Re: Question whether a problem with race conditions exists in this case

From:
Daniel Pitts <newsgroup.nospam@virtualinfinity.net>
Newsgroups:
comp.lang.java.programmer
Date:
Fri, 16 Dec 2011 09:41:12 -0800
Message-ID:
<ZoLGq.18460$mJ.18419@newsfe10.iad>
On 12/16/11 8:27 AM, Lew wrote:

On Thursday, December 15, 2011 6:44:39 AM UTC-8, Tom Anderson wrote:

On Wed, 14 Dec 2011, Saxo wrote:

On Dec 14, 10:26 pm, Eric Sosman<esos...@ieee-dot-org.invalid> wrote:

    private Object lock = new Object();


      What does `lock' buy you? Why not just synchronize on the
Node itself?


The purpose is only to indicate that some more fine-gtrained locking
would be used for the real thing instead of doing a synchronized(this)
{ ... } thing.


It's quite a common pattern. I'm always a bit dubious about using an
public object (FSVO 'public') as the victim of a synchronized block; how
do i know some random other bit of code in some other thread isn't going
to try to lock the object at some point, and cause trouble? You wouldn't
expose a field, would you? So why expose an object's lock? Essentially, i
see an object's lock as a feature, like a method or a field; it should
only be exposed to other classes after due consideration, and if it is,
its proper use should be documented.


I control that by who sees the object, e.g., a 'Collections.synchronizedList()'.

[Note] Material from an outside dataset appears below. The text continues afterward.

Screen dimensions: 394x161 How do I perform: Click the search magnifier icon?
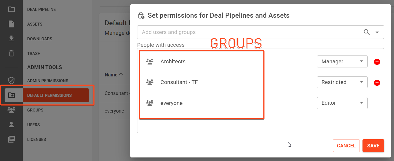coord(367,32)
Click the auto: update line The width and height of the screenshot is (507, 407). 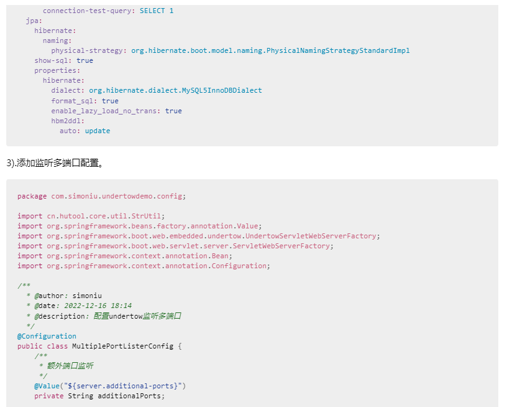point(85,131)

I see the point in what you're saying but I find it over-cautious sometimes..
It depends on whether you want the object to control its own internal locking,
which sometimes you do, or to be part of its client's thread control, as the numerous standard API classes with 'synchronized' methods do.

I seem to recall this practice of using an internal lock object being
advocated in JCIP, but I'm not near my bookshelf at the moment so I
can't be sure.

I happen to agree with Eric on this one though. If you expose any method
as "synchronized" (whether it is public or not), then you have added an
implicit contract to your object that you may not have intended. That
contract is "If *any* external process synchronizes on this object, it
will be serialized with certain operations I perform."

More often than not, you will want to be explicit about behavior in
concurrent situations, not implicit.

The locking analogue of a private field is an object like the above,
created for the sole purpose of supplying a lock that is provably only
accessible to code which can see the private details of the class.

I have coined the name 'lockguffin' for these objects, and i encourage you
all to use it.


When appropriate.

"When appropriate" should be the default modifier for all statements,
because you shouldn't ever do something when its not appropriate :-)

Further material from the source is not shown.